A paisagem das ruas brasileiras está mudando mais rápido do que muitos previam. Nas parciais de vendas de fevereiro de 2026, um marco histórico foi registrado: o BYD Dolphin Mini alcançou a 8ª posição entre os automóveis de passeio mais vendidos do país. Com 2.701 unidades emplacadas até o momento, o modelo chinês não apenas entra no Top 10 pela primeira vez, mas o faz atropelando nomes pesados e consolidados do mercado nacional.

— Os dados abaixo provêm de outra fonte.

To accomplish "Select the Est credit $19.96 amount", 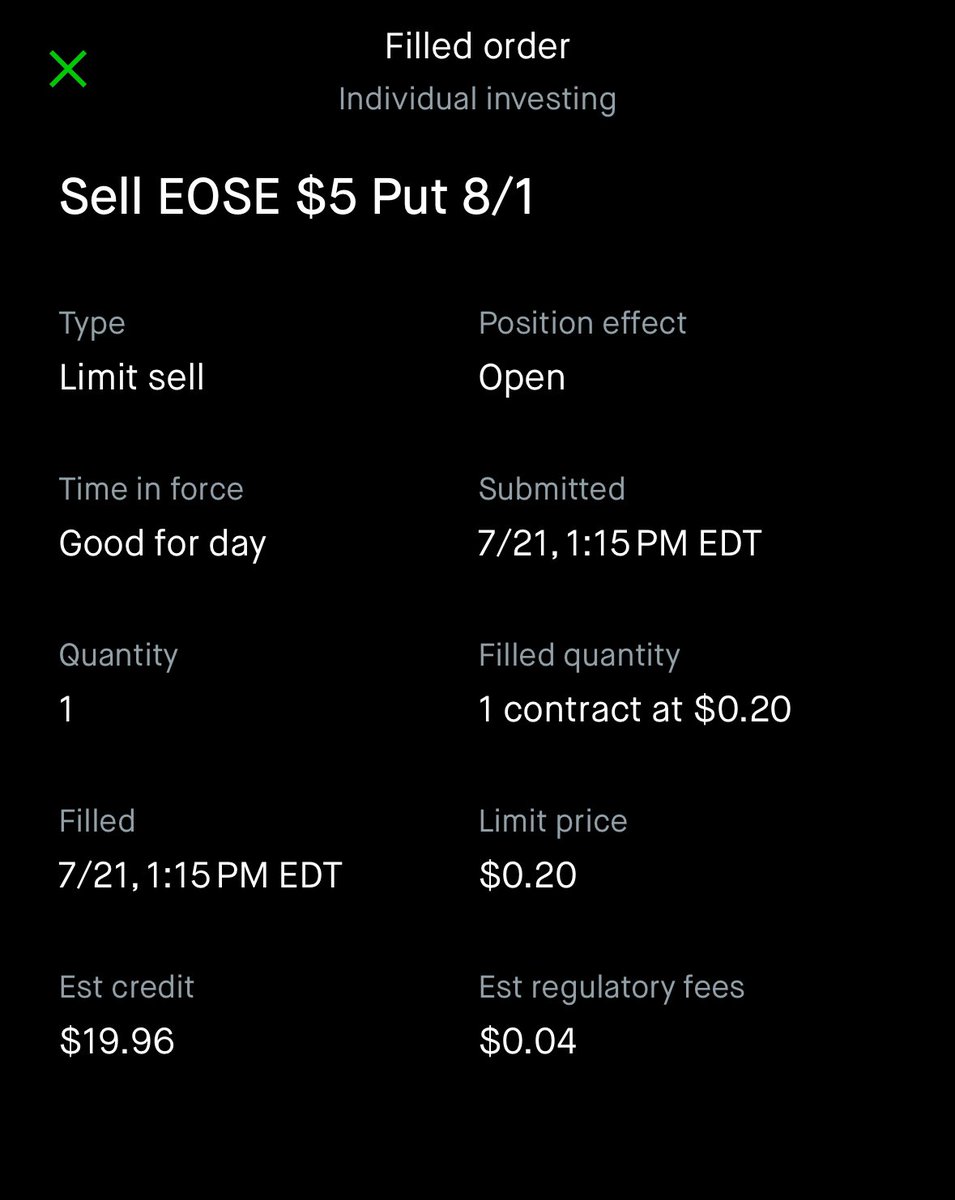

O Salto do “Pequeno Notável”
Desde sua estreia em solo brasileiro, em fevereiro de 2024, o Dolphin Mini vinha mantendo uma performance constante, mas discreta, geralmente orbitando a 20ª posição no ranking da Fenabrave. Em janeiro de 2026, o modelo já dava sinais de fôlego ao atingir o 17º lugar, mas o desempenho de fevereiro é, sem dúvida, o seu “pulo do gato”.
O feito é simbólico. Ver um carro 100% elétrico à frente de best-sellers como Chevrolet Onix e Jeep Compass sinaliza uma maturidade precoce do consumidor brasileiro em relação à mobilidade sustentável, especialmente no ambiente urbano.
Ranking Parcial: Os Automóveis Mais Vendidos (Fev/2026)
Até o momento, as vendas de fevereiro mostram o seguinte cenário:
Volkswagen Polo – 4.688 unidades emplacadas
Fiat Argo – 3.674 unidades emplacadas
Fiat Mobi – 3.544 unidades emplacadas
Hyundai Creta – 3.495 unidades emplacadas
Hyundai HB20 – 3.411 unidades emplacadas
Volkswagen T-Cross – 3.000 unidades emplacadas
Volkswagen Tera – 2.998 unidades emplacadas
BYD Dolphin Mini – 2.701 unidades emplacadas
Fiat Fastback – 2.424 unidades emplacadas
Chevrolet Onix – 2.376 unidades emplacadas
Chevrolet Tracker – 2.248 unidades emplacadas
Jeep Compass – 2.191 unidades emplacadas
BYD Song Plus – 2.169 unidades emplacadas
Volkswagen Nivus – 2.064 unidades emplacadas
Toyota Corolla Cross – 1.840 unidades emplacadas
Honda HR-V – 1.760 unidades emplacadas
Fiat Pulse – 1.759 unidades emplacadas
GWM Haval H6 – 1.737 unidades emplacadas
Honda WR-V – 1.643 unidades emplacadas
Nissan Kicks – 1.577 unidades emplacadas
Por que o Dolphin Mini subiu tanto?
Além do apelo tecnológico e do custo por quilômetro rodado imbatível, há uma estratégia de bastidores movendo esses números. A BYD intensificou sua atuação no setor corporativo e de frotistas.
Recentemente, a marca selou uma parceria estratégica para o fornecimento de veículos via venda direta. Como esses acordos preveem entregas mensais programadas, o impacto nos emplacamentos deve ser sentido de forma contínua ao longo do ano. No entanto, o volume registrado em fevereiro sugere que uma grande leva dessas unidades já chegou às ruas, turbinando o ranking.
O que esperar até o fim do mês?
Embora os números sejam parciais e a Fenabrave ainda vá consolidar os dados finais, a tendência é de estabilidade para a BYD. Ocupar a 8ª posição à frente do Onix (tradicional ocupante do pódio em anos anteriores) é um recado claro às montadoras tradicionais: o carro elétrico de entrada deixou de ser um nicho para se tornar um protagonista de volume.